Tasks and exercises —
A: In the patent excerpt on radar and lidar point clouds, which four dimensions do the sensors preferably measure in?
B: Quote the patent excerpt on radar and lidar point clouds word for word, starting with "Thus, let the" and going on through "common, coordinate system.".
C: Write the next part of the patent excerpt on radar and lidar point clouds, picking up after its final sentence.

Source extract —
According to an example embodiment of the present invention, the sensors preferably measure in the dimensions distance, Doppler effect velocity information, azimuth angle and elevation angle. Therefore, it can be useful to take these additional measurement dimensions into account when calculating a distance between two points. This was recognized by the inventors in this case. Radar and/or lidar sensors have a high resolution in the Doppler effect velocity information dimension. In order to determine the distance between two points in a measuring space of the sensor, it is therefore advantageous to directly also take into account the Doppler effect velocity information dimension. This point in particular was recognized by the inventors.

In a further aspect of the present invention, it is provided that geometric information comprises information about Cartesian coordinates of the corresponding at least one point and/or information about a subset of the Cartesian coordinates of the corresponding at least one point and/or information about a distance from an optical sensor and/or information about an azimuth angle and/or elevation angle.

Thus, let the corresponding at least one point be given, for example, a, b. The corresponding at least one point comprises attributes (geometric attributes) that describe the position of the points, in particular relative to a predetermined, preferably common, coordinate system.

In addition, the corresponding at least one point has in each case as an attribute an item of Doppler effect velocity information (i.e. an item of information about a relative radial velocity with respect to a radar and/or lidar sensor).

In a further aspect of the present invention, it is proposed that the machine learning model comprises a variable autoencoder and/or an autoencoder for point clouds.

The proposed at least one metric can preferably be used to optimize an autoencoder or a variable autoencoder. The autoencoder preferably comprises an encoder that encodes input data, for example the input point cloud, i.e. that calculates a representation in a latency space of the point cloud. A decoder of the autoencoder converts the representation in the latency space back into an output point cloud. To train the model, a loss value is calculated. This loss value indicates how big the difference is between the generated (decoded) point cloud and a reference point cloud, which is usually the input data. For the calculation of the loss value, it is also possible to consider only parts of the generated point cloud and/or parts of the reference point cloud. To calculate the loss value, the point clouds must be compared with each other. The proposed invention, as a result of the improved way of calculating the distance between two points, can be used for this purpose.

In a further aspect of the present invention, it is provided that the generative machine learning model is trained to compare multiple input point clouds with one another, wherein the input point clouds, in particular a similarity between the input point clouds, can be evaluated on the basis of the calculated distance, and/or wherein the generative machine learning model is trained to generate and/or predict at least one further point cloud on the basis of an input reference point cloud, wherein the generation and/or prediction of the reference point cloud is carried out on the basis of the metric incorporating the calculated distance.

In a further aspect of the present invention, it is provided that the Doppler effect velocity information and the geometric information about the at least one point of the input point cloud (204) are provided from a home vehicle, wherein the Doppler effect velocity information is preprocessed such that it is compensated for by a movement of a home vehicle, or wherein the Doppler effect velocity information is preprocessed such that it is divided into at least two velocity components of the home vehicle.

Extracted entries —
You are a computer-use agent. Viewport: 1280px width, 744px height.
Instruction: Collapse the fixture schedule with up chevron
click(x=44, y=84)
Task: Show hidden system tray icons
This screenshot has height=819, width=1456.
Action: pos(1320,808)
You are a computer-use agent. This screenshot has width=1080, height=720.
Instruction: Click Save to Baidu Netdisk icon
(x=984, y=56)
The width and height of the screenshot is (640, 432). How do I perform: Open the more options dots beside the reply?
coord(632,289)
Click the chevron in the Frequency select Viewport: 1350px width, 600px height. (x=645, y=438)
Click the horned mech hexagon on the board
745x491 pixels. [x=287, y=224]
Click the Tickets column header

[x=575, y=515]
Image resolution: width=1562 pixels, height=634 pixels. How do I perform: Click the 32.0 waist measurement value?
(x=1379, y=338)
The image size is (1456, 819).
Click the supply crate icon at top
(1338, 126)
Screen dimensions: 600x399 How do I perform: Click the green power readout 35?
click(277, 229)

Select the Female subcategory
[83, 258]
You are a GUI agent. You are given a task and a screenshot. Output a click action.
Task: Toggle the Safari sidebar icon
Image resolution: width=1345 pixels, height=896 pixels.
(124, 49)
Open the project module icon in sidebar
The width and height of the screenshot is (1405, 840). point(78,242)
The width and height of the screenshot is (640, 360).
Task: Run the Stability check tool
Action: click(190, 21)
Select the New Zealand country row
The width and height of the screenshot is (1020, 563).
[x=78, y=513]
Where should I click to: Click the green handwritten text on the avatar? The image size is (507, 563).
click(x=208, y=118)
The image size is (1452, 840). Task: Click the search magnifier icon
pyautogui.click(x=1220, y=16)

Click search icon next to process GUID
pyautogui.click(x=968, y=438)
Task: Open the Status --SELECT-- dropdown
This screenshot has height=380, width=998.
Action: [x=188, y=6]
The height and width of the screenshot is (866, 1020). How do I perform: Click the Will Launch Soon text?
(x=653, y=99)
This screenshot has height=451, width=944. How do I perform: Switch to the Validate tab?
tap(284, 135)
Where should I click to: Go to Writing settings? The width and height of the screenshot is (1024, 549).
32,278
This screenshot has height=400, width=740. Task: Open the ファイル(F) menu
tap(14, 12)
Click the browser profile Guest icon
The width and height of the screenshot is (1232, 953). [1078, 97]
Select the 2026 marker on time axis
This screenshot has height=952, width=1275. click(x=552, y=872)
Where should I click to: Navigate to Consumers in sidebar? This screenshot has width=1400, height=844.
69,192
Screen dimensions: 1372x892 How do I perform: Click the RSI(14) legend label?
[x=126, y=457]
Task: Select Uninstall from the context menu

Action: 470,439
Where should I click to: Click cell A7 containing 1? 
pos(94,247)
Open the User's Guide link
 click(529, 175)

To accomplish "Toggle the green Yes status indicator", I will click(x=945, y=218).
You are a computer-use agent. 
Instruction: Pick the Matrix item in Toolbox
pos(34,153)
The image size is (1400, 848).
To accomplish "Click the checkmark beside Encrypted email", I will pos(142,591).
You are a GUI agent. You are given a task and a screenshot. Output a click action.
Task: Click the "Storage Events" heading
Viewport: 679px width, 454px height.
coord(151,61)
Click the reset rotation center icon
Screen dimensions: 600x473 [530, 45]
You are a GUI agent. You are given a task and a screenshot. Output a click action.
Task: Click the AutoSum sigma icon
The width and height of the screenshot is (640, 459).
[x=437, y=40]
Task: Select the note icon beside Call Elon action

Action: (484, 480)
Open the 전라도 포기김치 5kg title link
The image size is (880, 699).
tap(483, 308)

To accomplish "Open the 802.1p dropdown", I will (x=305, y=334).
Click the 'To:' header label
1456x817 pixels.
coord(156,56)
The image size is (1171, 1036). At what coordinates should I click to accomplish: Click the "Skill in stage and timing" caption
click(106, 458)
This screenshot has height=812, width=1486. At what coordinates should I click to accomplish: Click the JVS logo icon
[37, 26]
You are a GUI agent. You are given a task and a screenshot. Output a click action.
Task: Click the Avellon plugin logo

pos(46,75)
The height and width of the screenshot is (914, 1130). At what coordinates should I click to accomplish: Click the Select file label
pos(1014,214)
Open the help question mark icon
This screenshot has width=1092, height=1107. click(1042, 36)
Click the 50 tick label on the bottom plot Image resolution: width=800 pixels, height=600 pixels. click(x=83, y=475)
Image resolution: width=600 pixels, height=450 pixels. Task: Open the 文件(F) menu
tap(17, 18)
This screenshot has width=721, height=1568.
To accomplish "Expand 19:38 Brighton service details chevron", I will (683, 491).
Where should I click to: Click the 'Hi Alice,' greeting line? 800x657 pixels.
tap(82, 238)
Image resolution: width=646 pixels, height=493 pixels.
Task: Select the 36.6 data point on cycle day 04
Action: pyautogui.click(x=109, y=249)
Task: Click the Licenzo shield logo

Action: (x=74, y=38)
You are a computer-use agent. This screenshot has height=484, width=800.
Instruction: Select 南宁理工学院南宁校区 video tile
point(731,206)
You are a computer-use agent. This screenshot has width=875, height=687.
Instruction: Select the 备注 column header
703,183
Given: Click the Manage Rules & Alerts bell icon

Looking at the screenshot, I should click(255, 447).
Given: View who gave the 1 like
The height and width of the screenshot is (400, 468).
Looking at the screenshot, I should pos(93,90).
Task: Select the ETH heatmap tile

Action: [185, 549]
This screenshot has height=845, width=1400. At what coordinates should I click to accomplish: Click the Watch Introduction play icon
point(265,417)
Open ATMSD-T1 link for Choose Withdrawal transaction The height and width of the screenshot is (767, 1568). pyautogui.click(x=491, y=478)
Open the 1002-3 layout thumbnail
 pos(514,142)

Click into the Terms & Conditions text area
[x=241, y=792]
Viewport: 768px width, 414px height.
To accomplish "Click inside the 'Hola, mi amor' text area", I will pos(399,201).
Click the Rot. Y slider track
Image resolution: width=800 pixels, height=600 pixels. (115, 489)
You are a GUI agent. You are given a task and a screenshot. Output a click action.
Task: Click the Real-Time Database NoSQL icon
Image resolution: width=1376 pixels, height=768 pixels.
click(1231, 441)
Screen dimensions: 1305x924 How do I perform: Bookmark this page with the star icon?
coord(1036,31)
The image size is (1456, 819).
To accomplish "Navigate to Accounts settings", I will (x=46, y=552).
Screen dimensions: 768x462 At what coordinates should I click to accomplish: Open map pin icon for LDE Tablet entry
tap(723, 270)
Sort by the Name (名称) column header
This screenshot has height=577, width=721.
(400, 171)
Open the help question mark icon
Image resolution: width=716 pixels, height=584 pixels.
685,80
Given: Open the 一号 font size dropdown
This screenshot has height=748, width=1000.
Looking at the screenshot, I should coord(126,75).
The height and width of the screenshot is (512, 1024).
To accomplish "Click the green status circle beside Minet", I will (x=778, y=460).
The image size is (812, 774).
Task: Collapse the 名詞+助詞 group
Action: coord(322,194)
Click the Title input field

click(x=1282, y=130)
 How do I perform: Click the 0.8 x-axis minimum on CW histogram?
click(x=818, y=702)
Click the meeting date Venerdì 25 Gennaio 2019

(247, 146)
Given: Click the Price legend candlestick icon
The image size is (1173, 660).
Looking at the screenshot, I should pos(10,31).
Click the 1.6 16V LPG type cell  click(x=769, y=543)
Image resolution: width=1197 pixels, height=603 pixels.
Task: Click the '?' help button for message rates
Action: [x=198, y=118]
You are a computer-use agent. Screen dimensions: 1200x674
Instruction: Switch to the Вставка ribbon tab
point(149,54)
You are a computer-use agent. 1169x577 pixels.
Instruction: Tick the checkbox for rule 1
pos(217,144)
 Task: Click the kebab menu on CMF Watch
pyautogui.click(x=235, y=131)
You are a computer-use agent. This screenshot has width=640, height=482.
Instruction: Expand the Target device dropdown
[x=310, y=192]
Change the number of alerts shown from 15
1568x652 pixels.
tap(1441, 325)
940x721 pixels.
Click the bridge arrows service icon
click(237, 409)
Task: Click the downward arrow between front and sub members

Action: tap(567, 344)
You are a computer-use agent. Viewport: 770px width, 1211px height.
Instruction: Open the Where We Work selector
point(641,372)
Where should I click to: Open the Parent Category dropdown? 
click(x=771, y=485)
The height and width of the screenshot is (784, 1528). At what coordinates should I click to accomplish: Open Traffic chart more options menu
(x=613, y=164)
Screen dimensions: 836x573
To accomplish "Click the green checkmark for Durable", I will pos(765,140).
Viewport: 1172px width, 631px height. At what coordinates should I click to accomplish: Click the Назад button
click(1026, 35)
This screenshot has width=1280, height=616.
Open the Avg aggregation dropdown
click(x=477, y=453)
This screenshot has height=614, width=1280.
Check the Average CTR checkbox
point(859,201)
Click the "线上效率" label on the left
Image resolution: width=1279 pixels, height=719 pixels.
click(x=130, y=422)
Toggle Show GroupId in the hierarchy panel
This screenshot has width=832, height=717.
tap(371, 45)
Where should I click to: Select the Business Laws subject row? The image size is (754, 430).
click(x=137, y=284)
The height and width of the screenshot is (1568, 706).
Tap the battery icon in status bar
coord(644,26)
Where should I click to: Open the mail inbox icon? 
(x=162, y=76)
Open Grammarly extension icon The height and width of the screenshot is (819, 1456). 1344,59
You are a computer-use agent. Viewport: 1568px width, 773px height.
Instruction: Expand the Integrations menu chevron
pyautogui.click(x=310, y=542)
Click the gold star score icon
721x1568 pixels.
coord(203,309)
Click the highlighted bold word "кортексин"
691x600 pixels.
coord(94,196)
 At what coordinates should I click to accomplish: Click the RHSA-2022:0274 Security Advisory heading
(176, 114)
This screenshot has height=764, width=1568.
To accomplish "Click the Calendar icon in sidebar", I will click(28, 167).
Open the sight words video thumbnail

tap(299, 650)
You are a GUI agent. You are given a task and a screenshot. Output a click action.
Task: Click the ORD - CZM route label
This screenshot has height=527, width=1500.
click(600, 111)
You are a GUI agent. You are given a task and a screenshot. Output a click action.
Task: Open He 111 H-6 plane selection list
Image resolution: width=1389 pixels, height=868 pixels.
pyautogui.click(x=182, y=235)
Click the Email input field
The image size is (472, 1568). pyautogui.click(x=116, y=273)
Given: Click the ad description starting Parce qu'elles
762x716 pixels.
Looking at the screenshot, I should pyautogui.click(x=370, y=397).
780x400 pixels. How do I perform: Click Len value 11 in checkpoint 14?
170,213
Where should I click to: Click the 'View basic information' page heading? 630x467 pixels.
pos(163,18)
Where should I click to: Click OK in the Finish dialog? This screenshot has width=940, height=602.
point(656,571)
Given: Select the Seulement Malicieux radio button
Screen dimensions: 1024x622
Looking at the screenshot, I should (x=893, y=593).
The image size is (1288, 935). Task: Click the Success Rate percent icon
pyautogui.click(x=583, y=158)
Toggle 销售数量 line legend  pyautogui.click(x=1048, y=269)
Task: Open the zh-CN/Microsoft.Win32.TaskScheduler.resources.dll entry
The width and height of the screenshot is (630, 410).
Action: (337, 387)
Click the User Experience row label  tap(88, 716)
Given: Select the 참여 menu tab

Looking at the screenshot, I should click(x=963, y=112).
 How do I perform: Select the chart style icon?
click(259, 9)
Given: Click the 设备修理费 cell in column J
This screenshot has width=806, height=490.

The responses —
A: Distance, Doppler effect velocity information, azimuth angle and elevation angle.

B:
Thus, let the corresponding at least one point be given, for example, a, b. The corresponding at least one point comprises attributes (geometric attributes) that describe the position of the points, in particular relative to a predetermined, preferably common, coordinate system.

C:
Alternatively or additionally, the corresponding Doppler effect velocity information can be further processed in a data preprocessing step. For example, in a vehicle-specific application, the Doppler effect velocity information can be compensated for by the movement of the home vehicle. Data collection is preferably carried out from this home vehicle. Alternatively, the Doppler effect velocity information can be divided into two or three (spatial) components of the Doppler effect velocity with respect to a given coordinate system, e.g. v_x, v_y, v_z.

In a further aspect of the present invention, it is provided that the Doppler effect velocity information and geometric information are each normalized.

The geometric coordinates are measured in a different physical unit than the Doppler effect velocity information. For example, the Cartesian coordinates x, y of a point in meters and the Doppler effect velocity in m/s. As another example, a distance r of a point to the sensor is measured in meters, an azimuth angle in degrees, and the Doppler effect velocity information in m/s. Due to these differences, it is preferable to normalize the components involved in the distance calculation by prefactoring w_i. The geometric attributes and the Doppler attributes of a point a can be described by a_i, i=1, . . . . N. Here N is the total number of geometric attributes, Doppler attributes and any other attributes. As an example for the dimensions (x, y, Doppler), N=3.

Based on this, the distance between two points a, b can be calculated by using a norm or metric, such as the Lip norm or the maximum norm.

Below, such a metric for calculating the distance is designated d_doppler.

The following applies to the L_pnorm:

d doppler ( a , b ) = ( ∑ i = 1 N ❘ "\[LeftBracketingBar]" w i ( a i - b i ) ❘ "\[RightBracketingBar]" p ) 1 / p

With 1≤p<∞. For p=2, this is the Euclidean norm.

The following applies to the maximum norm:

d max doppler ( a , b ) = max i = 1 , … , N ❘ "\[LeftBracketingBar]" w i ( a i - b i ) ❘ "\[RightBracketingBar]"

The weights w_iof the maximum norm can be determined in different ways. The weights, or a portion of the weights, can be fixedly specified. When training a neural network, these are hyperparameters. Some of the weights can also be set to 1, e.g. for the Cartesian coordinates x, y. For the other weights, there are multiple options. The weights for the geometric coordinates and for the Doppler attribute(s) can be chosen from physical considerations and from the choice of which weight the Doppler attributes should have compared to the geometric attributes. If the metric is used in the context of training a neural network, the weights can be determined by hyperparameter tuning. For example, multiple training sessions are carried out with different weights and the best hyperparameters are selected. If polar or spherical coordinates are used, the coordinates can optionally also be transformed into Cartesian coordinates or an equivalent formula can be used.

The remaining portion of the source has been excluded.